(Work to be completed): Read through the data below and state how many of its lines contain the word "computer", adding nothing.

(Data records):

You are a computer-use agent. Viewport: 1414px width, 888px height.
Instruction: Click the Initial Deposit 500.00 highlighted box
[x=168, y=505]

* * *

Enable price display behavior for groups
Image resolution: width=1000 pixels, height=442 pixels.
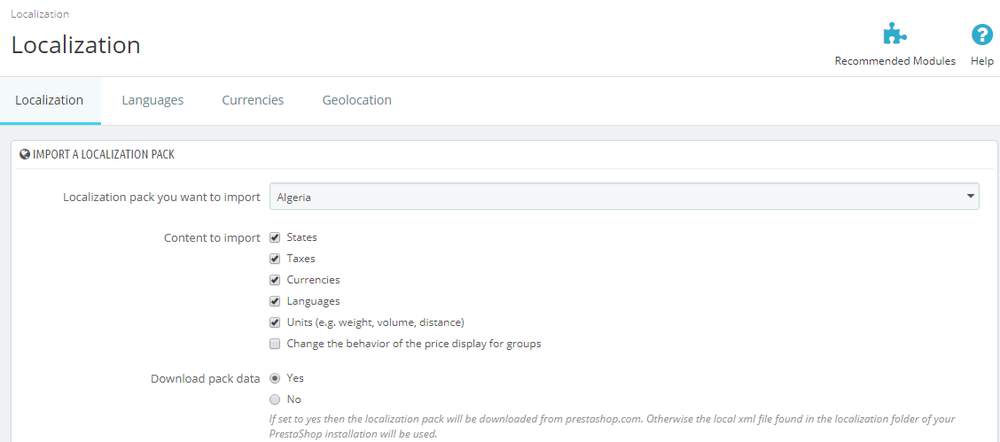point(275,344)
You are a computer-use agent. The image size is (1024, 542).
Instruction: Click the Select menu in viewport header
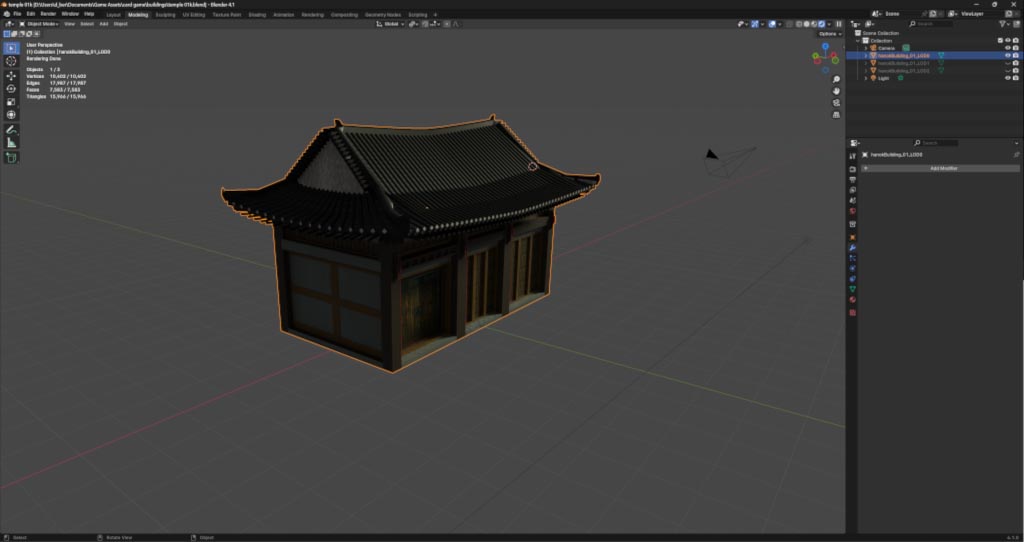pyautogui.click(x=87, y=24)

(Expected answer): 2